WHAT YOU NEED TO DO | Print out every line of the listing below without alteration.

RECORDED DATA |
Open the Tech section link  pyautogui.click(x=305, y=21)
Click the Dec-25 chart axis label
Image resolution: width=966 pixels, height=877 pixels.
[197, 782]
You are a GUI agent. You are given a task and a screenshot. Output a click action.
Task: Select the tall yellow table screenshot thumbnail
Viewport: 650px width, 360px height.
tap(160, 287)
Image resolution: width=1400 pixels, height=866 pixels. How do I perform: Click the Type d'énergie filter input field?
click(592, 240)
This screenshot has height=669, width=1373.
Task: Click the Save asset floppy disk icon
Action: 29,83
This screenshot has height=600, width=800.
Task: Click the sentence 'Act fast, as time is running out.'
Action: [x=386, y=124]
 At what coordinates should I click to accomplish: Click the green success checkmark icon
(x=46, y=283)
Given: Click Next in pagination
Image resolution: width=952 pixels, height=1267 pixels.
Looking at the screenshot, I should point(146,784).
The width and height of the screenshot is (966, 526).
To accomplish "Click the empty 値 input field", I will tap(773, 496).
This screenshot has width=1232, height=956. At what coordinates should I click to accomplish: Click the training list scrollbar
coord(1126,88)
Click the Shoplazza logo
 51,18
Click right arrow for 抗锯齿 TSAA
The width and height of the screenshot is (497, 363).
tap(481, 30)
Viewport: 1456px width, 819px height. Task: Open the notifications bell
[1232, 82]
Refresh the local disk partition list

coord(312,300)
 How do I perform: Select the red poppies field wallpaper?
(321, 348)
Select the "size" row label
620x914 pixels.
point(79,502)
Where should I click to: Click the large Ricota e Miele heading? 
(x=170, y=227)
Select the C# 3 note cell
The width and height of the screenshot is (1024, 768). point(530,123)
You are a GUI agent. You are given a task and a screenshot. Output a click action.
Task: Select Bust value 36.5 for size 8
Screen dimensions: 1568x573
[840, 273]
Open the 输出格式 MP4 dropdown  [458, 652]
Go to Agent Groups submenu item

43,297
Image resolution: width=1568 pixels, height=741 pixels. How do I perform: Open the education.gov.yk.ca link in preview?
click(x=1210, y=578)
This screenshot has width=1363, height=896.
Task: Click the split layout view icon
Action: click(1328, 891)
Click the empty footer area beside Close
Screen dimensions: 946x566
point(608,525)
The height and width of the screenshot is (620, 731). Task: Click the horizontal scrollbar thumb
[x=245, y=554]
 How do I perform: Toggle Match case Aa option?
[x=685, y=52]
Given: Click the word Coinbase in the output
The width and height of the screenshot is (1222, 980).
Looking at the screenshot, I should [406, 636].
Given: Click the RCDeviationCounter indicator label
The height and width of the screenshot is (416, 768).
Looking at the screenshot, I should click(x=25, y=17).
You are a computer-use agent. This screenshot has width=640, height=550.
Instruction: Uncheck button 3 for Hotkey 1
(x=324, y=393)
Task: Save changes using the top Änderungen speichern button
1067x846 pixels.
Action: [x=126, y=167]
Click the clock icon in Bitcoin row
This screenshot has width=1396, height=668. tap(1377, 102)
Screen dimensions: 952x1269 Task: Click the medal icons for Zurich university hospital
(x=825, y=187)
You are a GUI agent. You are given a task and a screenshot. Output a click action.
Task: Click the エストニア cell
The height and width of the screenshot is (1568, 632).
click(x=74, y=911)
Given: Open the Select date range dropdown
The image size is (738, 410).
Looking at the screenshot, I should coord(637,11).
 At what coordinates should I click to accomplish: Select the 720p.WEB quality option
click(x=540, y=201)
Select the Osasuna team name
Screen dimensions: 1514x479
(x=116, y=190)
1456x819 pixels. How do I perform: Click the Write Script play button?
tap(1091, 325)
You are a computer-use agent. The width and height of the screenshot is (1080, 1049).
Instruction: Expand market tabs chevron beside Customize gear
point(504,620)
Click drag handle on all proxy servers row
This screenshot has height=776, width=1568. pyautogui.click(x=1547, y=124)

EXERCISE RESULT |
Open the Tech section link  pyautogui.click(x=305, y=21)
Click the Dec-25 chart axis label
Image resolution: width=966 pixels, height=877 pixels.
[197, 782]
You are a GUI agent. You are given a task and a screenshot. Output a click action.
Task: Select the tall yellow table screenshot thumbnail
Viewport: 650px width, 360px height.
tap(160, 287)
Image resolution: width=1400 pixels, height=866 pixels. How do I perform: Click the Type d'énergie filter input field?
click(592, 240)
This screenshot has height=669, width=1373.
Task: Click the Save asset floppy disk icon
Action: 29,83
This screenshot has height=600, width=800.
Task: Click the sentence 'Act fast, as time is running out.'
Action: [x=386, y=124]
 At what coordinates should I click to accomplish: Click the green success checkmark icon
(x=46, y=283)
Given: Click Next in pagination
Image resolution: width=952 pixels, height=1267 pixels.
Looking at the screenshot, I should point(146,784).
The width and height of the screenshot is (966, 526).
To accomplish "Click the empty 値 input field", I will tap(773, 496).
This screenshot has width=1232, height=956. At what coordinates should I click to accomplish: Click the training list scrollbar
coord(1126,88)
Click the Shoplazza logo
 51,18
Click right arrow for 抗锯齿 TSAA
The width and height of the screenshot is (497, 363).
tap(481, 30)
Viewport: 1456px width, 819px height. Task: Open the notifications bell
[1232, 82]
Refresh the local disk partition list

coord(312,300)
 How do I perform: Select the red poppies field wallpaper?
(321, 348)
Select the "size" row label
620x914 pixels.
point(79,502)
Where should I click to: Click the large Ricota e Miele heading? 
(x=170, y=227)
Select the C# 3 note cell
The width and height of the screenshot is (1024, 768). point(530,123)
You are a GUI agent. You are given a task and a screenshot. Output a click action.
Task: Select Bust value 36.5 for size 8
Screen dimensions: 1568x573
[840, 273]
Open the 输出格式 MP4 dropdown  [458, 652]
Go to Agent Groups submenu item

43,297
Image resolution: width=1568 pixels, height=741 pixels. How do I perform: Open the education.gov.yk.ca link in preview?
click(x=1210, y=578)
This screenshot has width=1363, height=896.
Task: Click the split layout view icon
Action: click(1328, 891)
Click the empty footer area beside Close
Screen dimensions: 946x566
point(608,525)
The height and width of the screenshot is (620, 731). Task: Click the horizontal scrollbar thumb
[x=245, y=554]
 How do I perform: Toggle Match case Aa option?
[x=685, y=52]
Given: Click the word Coinbase in the output
The width and height of the screenshot is (1222, 980).
Looking at the screenshot, I should [406, 636].
Given: Click the RCDeviationCounter indicator label
The height and width of the screenshot is (416, 768).
Looking at the screenshot, I should click(x=25, y=17).
You are a computer-use agent. This screenshot has width=640, height=550.
Instruction: Uncheck button 3 for Hotkey 1
(x=324, y=393)
Task: Save changes using the top Änderungen speichern button
1067x846 pixels.
Action: [x=126, y=167]
Click the clock icon in Bitcoin row
This screenshot has width=1396, height=668. tap(1377, 102)
Screen dimensions: 952x1269 Task: Click the medal icons for Zurich university hospital
(x=825, y=187)
You are a GUI agent. You are given a task and a screenshot. Output a click action.
Task: Click the エストニア cell
The height and width of the screenshot is (1568, 632).
click(x=74, y=911)
Given: Open the Select date range dropdown
The image size is (738, 410).
Looking at the screenshot, I should coord(637,11).
 At what coordinates should I click to accomplish: Select the 720p.WEB quality option
click(x=540, y=201)
Select the Osasuna team name
Screen dimensions: 1514x479
(x=116, y=190)
1456x819 pixels. How do I perform: Click the Write Script play button?
tap(1091, 325)
You are a computer-use agent. The width and height of the screenshot is (1080, 1049).
Instruction: Expand market tabs chevron beside Customize gear
point(504,620)
Click drag handle on all proxy servers row
This screenshot has height=776, width=1568. pyautogui.click(x=1547, y=124)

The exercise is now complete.